Auto equipping items could be for example - fairly easy to auto if the items only had a linear progression where X is either greater than or less than Y.

Problem is games don't tend to have that system - World of Warcraft for an RPG style of game that has huge weapon variation, they have multiple attributes, some gear is account bound when equipped. Automating that gear system to autoequip "better" gear would be near impossible. It would require the game to "know" that the player is building in a certain way and weight what elements factor in to a good build for that style. Many games have a collection of attributes to keep gear from being a linear upgrade system because it adds some choice for the player on how they want to build.

A filter on picking up things that fill X space or have X weight however is actually just a useful feature in the way of stopping you from picking up crap you dont want - does run into the issue though of if an item stacks etc, you could have a larger, light item that stacks to a high limit so picking it up would make little difference so you might still want it.

End point really is - As richard mentioned, automation is something hard, unless something is very linear (which really takes the fun out) you end up with having to try an factor in an ever growing amount of possibilities which just makes the time scale to implement a system that players would actually agree with.. just not worth it ... plus it takes the fun out of dropping all the stacks of crap you dont want? ;o

I can't find it but I remember a thread around here somewhere discussing Fast Travel and how some games have become walking simulators. In short, it came down to different people like to play games differently for different purposes.

I'm sure I've played and enjoyed arcade action games where you move over something and you automatically pick up and use it. So no reason you couldn't design an RPG around a similar idea. You'd just be trading off the viability of other mechanics for this one.
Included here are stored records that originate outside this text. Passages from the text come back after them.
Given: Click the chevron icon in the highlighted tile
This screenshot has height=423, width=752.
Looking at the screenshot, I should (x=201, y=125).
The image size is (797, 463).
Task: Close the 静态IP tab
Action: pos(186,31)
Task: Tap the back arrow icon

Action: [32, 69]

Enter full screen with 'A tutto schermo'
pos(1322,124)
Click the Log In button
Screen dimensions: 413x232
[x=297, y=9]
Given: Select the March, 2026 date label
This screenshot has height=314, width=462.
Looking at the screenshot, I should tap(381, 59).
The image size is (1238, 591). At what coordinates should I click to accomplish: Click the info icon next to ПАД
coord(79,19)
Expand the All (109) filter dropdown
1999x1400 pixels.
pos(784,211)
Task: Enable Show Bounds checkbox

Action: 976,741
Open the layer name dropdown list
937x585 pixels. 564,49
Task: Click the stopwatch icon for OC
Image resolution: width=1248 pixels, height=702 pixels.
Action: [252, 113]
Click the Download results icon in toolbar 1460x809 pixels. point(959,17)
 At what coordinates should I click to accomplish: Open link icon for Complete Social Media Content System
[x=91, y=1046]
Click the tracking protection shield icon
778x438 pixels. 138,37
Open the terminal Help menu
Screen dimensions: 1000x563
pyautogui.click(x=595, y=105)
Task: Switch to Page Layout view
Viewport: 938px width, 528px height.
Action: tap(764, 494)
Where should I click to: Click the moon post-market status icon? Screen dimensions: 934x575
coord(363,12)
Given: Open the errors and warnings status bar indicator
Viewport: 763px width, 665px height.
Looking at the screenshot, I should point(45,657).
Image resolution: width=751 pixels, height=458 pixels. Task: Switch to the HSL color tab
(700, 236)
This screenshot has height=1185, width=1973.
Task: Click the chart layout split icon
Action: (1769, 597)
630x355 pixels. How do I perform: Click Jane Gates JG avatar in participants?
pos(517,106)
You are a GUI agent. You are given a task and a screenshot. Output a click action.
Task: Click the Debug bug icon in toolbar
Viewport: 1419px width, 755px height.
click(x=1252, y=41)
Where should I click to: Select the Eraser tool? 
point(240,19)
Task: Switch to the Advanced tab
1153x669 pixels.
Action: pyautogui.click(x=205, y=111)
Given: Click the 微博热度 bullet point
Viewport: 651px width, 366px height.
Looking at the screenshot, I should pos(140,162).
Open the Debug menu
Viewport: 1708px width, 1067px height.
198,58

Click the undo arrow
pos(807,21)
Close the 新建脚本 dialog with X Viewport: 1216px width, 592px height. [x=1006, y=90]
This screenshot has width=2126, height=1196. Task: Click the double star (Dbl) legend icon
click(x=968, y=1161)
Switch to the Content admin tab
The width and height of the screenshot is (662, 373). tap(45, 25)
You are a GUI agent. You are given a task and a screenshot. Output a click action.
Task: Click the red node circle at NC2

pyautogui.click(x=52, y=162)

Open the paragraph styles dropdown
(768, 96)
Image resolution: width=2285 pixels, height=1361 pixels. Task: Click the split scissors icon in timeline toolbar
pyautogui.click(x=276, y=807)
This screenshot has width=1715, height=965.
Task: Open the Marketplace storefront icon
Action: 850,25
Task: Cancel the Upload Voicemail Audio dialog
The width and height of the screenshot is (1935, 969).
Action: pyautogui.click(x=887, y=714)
Personally, I kinda like item management in an RPG. I just usually tire of navigating the UI that comes with it.

Such automation would be best for the minor stuff such as crafting and below current standard items- I only want 30 steel so I want drop anymore that I pick up and collect all the wood I can. I have the grade 2 boot and sure grade 1 boot is worth a tiny amount of money I'd rather save that space for gems so don't pick up more grade 1 boots. I love Castaway 1 and 2 but the auto pickup of junk is a pain.